Task brief: Collect the lines of the entries where "value" shows up.
Available data Block Start
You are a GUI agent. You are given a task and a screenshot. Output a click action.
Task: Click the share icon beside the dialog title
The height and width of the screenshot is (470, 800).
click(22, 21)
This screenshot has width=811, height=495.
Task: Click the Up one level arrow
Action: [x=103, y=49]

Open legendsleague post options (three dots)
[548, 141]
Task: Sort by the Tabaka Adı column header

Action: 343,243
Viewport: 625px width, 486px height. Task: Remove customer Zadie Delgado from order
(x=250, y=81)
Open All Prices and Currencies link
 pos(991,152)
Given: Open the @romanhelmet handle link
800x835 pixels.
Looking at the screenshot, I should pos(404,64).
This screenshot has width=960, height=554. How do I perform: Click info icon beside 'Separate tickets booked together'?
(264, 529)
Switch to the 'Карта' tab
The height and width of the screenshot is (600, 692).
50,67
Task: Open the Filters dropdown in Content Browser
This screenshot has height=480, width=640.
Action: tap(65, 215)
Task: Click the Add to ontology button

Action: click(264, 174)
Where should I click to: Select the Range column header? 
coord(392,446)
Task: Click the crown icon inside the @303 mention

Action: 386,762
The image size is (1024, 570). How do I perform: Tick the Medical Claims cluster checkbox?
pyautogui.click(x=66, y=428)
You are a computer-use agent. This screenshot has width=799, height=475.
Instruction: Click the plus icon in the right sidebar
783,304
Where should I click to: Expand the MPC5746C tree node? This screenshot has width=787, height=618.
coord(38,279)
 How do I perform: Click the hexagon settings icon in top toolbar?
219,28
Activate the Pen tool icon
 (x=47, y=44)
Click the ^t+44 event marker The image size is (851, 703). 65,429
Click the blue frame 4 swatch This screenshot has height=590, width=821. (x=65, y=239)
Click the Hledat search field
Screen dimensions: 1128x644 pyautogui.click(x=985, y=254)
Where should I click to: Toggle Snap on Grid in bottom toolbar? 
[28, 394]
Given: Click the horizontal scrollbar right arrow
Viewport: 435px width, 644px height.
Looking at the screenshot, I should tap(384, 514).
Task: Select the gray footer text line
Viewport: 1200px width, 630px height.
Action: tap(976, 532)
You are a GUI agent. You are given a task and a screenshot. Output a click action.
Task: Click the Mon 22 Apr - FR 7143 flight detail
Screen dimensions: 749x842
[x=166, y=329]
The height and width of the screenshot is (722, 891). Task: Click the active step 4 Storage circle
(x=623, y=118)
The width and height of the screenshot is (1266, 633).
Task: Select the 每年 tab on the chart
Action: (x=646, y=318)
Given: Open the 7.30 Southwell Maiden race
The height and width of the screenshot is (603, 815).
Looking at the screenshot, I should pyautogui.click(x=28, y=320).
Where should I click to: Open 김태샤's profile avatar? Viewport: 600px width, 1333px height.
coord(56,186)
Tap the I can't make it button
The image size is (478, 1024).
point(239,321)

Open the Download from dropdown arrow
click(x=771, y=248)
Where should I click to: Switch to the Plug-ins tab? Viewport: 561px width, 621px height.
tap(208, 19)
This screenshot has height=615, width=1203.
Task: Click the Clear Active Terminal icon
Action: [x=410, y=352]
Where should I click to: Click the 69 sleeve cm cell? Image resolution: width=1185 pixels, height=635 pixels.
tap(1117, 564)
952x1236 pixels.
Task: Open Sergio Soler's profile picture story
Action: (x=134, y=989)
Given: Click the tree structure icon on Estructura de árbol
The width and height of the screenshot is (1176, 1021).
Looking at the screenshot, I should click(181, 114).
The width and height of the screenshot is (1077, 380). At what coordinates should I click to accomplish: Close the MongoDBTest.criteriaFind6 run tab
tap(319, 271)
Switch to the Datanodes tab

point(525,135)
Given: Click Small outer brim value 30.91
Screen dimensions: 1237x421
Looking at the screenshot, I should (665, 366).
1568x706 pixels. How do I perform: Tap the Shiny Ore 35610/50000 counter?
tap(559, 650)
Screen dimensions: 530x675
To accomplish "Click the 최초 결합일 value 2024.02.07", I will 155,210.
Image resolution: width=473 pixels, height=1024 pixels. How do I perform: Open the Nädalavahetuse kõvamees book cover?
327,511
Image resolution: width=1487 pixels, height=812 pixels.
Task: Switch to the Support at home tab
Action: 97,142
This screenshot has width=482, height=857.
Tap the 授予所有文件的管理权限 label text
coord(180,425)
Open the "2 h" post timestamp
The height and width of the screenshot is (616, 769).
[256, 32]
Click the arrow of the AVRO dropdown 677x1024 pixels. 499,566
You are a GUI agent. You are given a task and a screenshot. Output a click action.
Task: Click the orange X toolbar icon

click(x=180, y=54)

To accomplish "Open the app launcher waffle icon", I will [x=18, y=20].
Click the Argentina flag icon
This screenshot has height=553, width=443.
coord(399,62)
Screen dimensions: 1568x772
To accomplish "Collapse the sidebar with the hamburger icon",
Available data Block End
Exercise output:
Given: Click Small outer brim value 30.91
To accomplish "Click the 최초 결합일 value 2024.02.07", I will 155,210.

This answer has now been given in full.